Almeno non fisicamente.
S’erano però di certo incontrate, attraverso la condivisione di quegli ideali che le hanno portate a Resistere, ognuna a proprio modo, con la loro grande voglia d’Amare nascosta dietro gli occhi.
Augusta Pavesi, appena diciassettenne, staffetta partigiana, fucilata; Cleonice Tommasetti, una dei 42 Martiri di Fondotoce; Teresa Binda, madre d’un partigiano, fucilata perché sorpresa tra un gruppo di antifascisti mentre cercava suo figlio.
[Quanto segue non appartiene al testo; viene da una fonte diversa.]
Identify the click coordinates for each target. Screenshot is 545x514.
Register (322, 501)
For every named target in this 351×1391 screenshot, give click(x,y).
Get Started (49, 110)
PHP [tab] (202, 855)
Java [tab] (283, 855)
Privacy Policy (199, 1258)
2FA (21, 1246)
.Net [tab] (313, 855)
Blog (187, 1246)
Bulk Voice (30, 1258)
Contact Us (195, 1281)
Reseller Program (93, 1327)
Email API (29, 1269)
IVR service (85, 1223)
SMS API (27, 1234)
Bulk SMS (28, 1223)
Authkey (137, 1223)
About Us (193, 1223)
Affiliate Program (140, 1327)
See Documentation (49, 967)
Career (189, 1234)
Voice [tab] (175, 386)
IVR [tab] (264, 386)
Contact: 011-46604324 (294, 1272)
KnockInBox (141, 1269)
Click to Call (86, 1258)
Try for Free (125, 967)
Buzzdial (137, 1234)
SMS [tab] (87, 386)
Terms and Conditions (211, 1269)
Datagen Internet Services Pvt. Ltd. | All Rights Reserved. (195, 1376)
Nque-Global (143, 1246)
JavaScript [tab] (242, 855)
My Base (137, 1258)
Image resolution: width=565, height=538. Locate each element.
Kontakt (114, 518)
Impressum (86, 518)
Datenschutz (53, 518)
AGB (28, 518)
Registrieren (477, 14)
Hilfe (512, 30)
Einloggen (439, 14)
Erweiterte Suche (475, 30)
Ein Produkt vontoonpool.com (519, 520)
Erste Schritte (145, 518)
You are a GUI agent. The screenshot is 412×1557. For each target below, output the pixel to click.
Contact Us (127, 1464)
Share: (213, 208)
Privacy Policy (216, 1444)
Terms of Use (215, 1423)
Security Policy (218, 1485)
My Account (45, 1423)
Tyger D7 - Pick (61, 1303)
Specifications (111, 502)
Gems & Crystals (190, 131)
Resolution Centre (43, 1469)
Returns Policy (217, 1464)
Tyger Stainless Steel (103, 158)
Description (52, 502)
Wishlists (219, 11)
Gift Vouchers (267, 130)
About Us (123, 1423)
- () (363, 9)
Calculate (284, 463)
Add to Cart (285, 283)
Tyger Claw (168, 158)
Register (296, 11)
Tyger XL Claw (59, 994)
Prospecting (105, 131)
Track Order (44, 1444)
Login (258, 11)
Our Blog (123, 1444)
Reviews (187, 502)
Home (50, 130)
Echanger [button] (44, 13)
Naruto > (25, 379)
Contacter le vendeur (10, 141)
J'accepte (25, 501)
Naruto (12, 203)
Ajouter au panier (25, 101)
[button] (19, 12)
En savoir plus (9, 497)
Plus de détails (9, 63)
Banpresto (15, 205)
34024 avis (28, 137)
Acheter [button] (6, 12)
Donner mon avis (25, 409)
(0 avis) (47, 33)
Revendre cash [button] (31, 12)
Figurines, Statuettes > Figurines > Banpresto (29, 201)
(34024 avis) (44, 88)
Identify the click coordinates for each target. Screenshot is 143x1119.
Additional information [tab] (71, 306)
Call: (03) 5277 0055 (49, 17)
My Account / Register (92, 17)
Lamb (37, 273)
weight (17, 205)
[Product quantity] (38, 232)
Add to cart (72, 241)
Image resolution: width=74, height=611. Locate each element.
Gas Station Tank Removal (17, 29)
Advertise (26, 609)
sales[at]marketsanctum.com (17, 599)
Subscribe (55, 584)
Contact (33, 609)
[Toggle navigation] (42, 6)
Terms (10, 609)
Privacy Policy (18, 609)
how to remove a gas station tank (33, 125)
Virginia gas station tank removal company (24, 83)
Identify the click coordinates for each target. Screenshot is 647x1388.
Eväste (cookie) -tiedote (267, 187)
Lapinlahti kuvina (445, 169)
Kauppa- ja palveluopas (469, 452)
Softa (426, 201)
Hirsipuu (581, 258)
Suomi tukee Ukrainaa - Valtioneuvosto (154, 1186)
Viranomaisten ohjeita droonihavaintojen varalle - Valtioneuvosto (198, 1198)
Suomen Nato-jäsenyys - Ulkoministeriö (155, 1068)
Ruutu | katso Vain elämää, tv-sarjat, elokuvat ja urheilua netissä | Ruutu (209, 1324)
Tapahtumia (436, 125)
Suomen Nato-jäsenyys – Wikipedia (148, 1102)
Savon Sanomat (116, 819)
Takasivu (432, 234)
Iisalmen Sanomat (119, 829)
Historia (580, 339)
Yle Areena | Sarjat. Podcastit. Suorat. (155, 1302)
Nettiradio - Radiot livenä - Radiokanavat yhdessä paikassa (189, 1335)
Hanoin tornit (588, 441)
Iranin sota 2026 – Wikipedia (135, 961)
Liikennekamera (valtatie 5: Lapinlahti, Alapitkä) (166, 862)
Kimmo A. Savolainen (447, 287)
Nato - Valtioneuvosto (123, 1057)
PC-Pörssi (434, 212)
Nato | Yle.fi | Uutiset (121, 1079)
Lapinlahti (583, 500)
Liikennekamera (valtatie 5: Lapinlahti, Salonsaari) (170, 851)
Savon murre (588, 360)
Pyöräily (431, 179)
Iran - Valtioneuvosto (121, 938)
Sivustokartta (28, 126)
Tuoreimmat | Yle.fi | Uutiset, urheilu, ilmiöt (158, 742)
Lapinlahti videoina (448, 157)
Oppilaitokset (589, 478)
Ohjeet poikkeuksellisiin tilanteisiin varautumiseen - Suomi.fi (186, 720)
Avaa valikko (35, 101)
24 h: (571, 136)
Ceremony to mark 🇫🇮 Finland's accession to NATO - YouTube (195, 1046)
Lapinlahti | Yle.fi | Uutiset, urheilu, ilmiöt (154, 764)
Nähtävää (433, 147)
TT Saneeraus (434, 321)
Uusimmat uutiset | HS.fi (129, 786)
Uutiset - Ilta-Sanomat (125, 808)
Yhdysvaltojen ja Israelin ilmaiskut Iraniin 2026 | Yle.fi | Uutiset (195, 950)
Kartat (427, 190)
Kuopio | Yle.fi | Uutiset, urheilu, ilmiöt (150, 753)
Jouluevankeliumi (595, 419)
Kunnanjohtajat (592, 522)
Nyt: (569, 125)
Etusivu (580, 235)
E poi Rita Atria, testimone di giustizia, morta suicida a soli 17 anni; Lea Garofalo, collaboratrice di giustizia, sciolta nell’acido dal suo compagno a Milano, tre anni fa; Felicia Impastato che difese e diffuse la storia di suo figlio Peppino per tutta la vita.
Erano Donne, erano Pasionarie, erano e non sono più.
E quindi sono stati prestati loro dei corpi, per un paio d’ore, perché potessero con le voci di altri raggiungere i passanti, e raccontare, attraverso poche frasi, di come avessero scelto la Libertà e la Verità.
Tre Donne simbolo di Resistenza e tre Donne simbolo di Antimafia per festeggiare il Giorno della Donna. Perché se nel ’44 scegliere significava salire in montagna e rifiutare la violenza Tedesca e Fascista, oggi Resistenza significa combattere quel pensiero distorto che sovverte lo Stato, trasformando i diritti in privilegi e negando la giustizia e la dignità della vita attraverso l’uso efferato del controllo e del potere.
Oggi resistiamo contro le mafie, nemico difficile, perché subdolo e vicino, perché la mafia siamo anche noi, la nostra famiglia, il nostro Paese.
È in questo momento, più che in altri, necessario ricordare e testimoniare, perché se è vero quel che dice Antonietta Chiovini, che la Restisenza l’ha vissuta, additando i passanti, «una volta non erano così indifferenti, allora tutta questa gente stava dalla nostra, ci aiutava!».
Bisogna impegnarsi ancor di più affinché la memoria non sia un fardello per pochi, ma un patrimonio per molti; perché il ricordo non sia formale, ma vissuto; perché tutto queste storie facciano parte di noi, proteggendo la nostra coscienza dal Male.
Iniziative come questa mettono a tacere quella voce che a volte si intromette mostrando l’ipocrisia e il buonismo della Festa della Donna. Se serve a ricordare al mondo le vite di queste Donne, prese come esempio per tante altre vite silenti, che furono preda di un amore tanto più grande della loro vita. Benvenga anche la Festa della Donna, che in questo caso diventa Festa della più bella Umanità.